#### DATASET
>>
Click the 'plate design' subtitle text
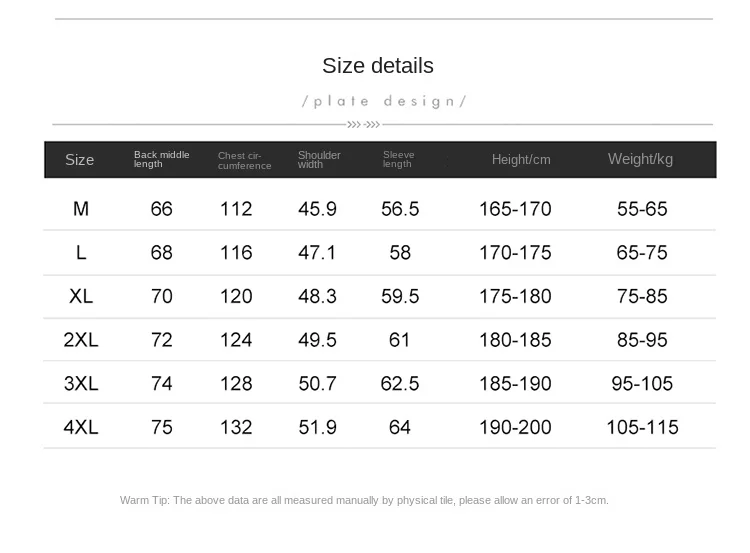The height and width of the screenshot is (553, 750). point(384,101)
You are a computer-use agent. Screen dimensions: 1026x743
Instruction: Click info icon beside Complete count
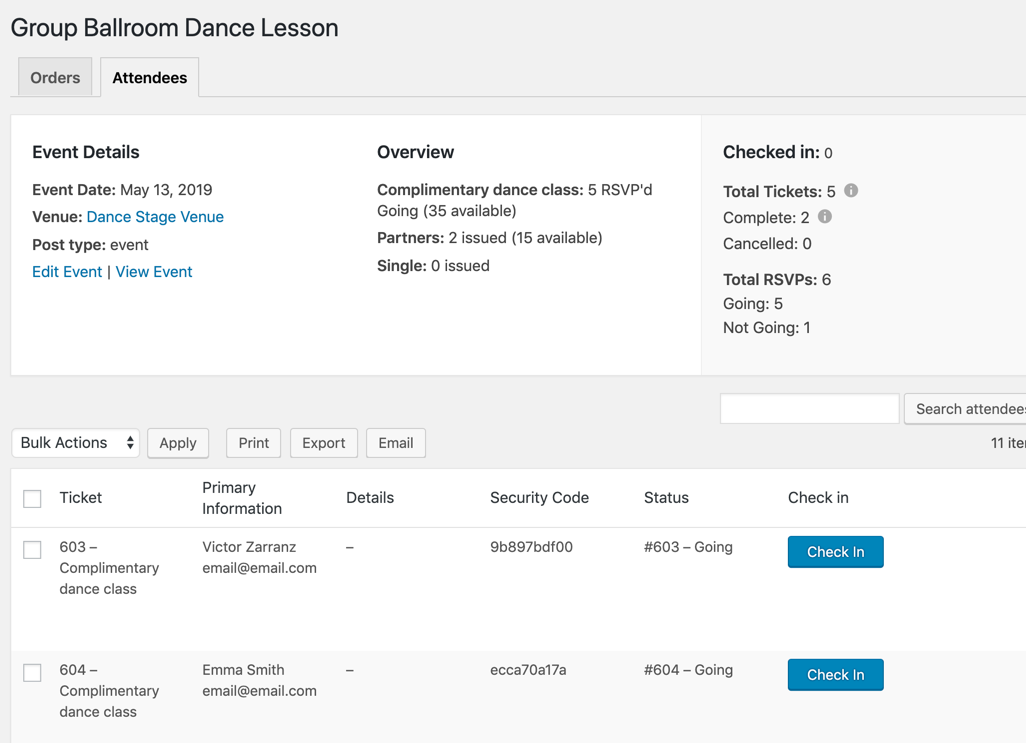pos(825,216)
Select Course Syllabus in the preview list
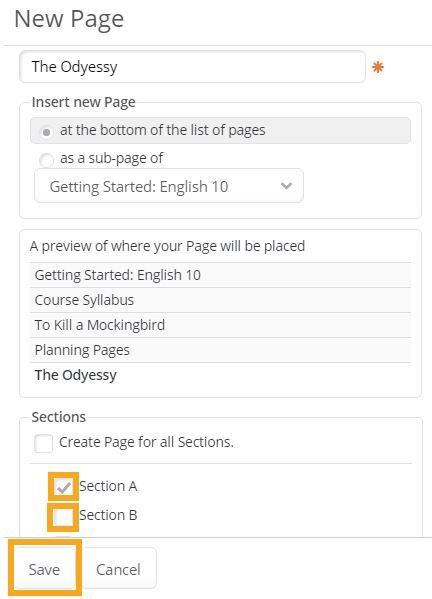The width and height of the screenshot is (432, 599). [220, 300]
<<
#### TASK TO CARRY OUT
Output the data above verbatim, pictures excluded.

#### FINAL ANSWER
Click the 'plate design' subtitle text
The height and width of the screenshot is (553, 750). point(384,101)
You are a computer-use agent. Screen dimensions: 1026x743
Instruction: Click info icon beside Complete count
pos(825,216)
Select Course Syllabus in the preview list
The width and height of the screenshot is (432, 599). [220, 300]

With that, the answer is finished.